Fixed-price projects continue to be a source of trouble for Fluor Corp (FLR-NYSE).

The U.S. Securities and Exchange Commission is conducting an investigation of the contractor's past accounting and financial reporting and has sought documents related to projects for which the company recorded charges in the second quarter of 2019.

Fluor says it is delaying filing its quarterly 10-K report prior to the end of the month because of its internal report and recent developments on two projects.

In a response to the SEC and for its own review, Executive Chairman Alan Boeckmann told investors Feb. 18 that “the company is looking at its prior revenue recognition, charges and related control environment” on one project at the U.S. Radford Army Ammunition Plant in Radford, Va.

British Aerospace Engineering  is the prime contractor updating power, infrastructure and manufacturing facilities at the site, and Fluor is working on several parts under a design-build, fixed-price contract that covers a package boiler, a cellulous cutter warehouse and a multi-phased new nitrocellulose production facility.

Fluor isn’t alone in its fixed-price problems. In August, ENR reported that Fluor, SNC-Lavalin Group Inc. and Granite Construction Inc. had decided to exit fixed-price contracting as a business-growth strategy in the wake of megaproject risk-sharing imbalance.


Sale Of Unit Cancelled

The company also said it does not intend to sell its government services unit as previously announced.

"We think the default assumption by investors will be that Fluor could not find buyers for the government business at the right price, so management will have to provide color on how it came to the decision to retain the business," said UBS construction sector analyst Steven Fisher in a Feb. 18 note. "The bright spot appeared to be cash, with the balance now at $2 billion, up from $1.85 billion in Q3."

Andrew Wittmann, industry sector analyst at Baird Equity, said "keeping the government segment signals [Fluor doesn't] need the cash; this matters.
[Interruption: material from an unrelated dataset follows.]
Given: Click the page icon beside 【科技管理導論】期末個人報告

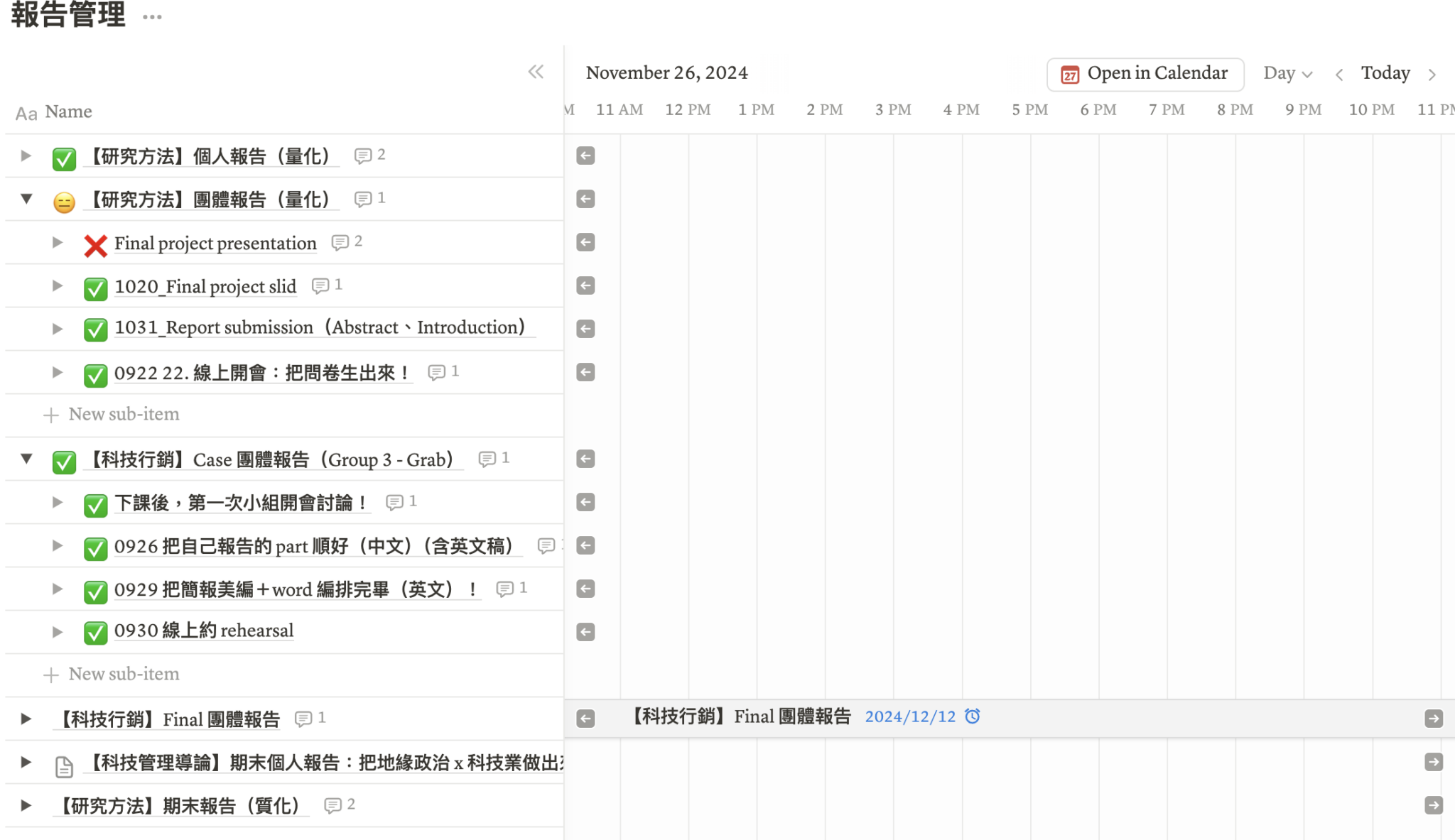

We do not think it was a price/demand issue."

He said "collection of a $150-million project claim in its fourth quarter positively surprised, bad jobs don't appear to have degraded further,"  adding that the firm's projection of "only $500 million of required cash burn to finish bad jobs all add up to be a better cash forecast than we'd previously feared."

Jamie Cook, Credit Suisse managing director and sector analyst, said Feb. 18 that the government unit "is less cyclical and it could be viewed that management is more constructive on the ability to generate cash from operations or proceeds from other areas." 

She added, however, that "given the known problem projects and recent developments on two large projects, our confidence level is reduced," also noting that "the macro environment broadly has deteriorated" in Fluor's key energy and chemicals market."  Cook lowered the firm's rating to neutral from outperform.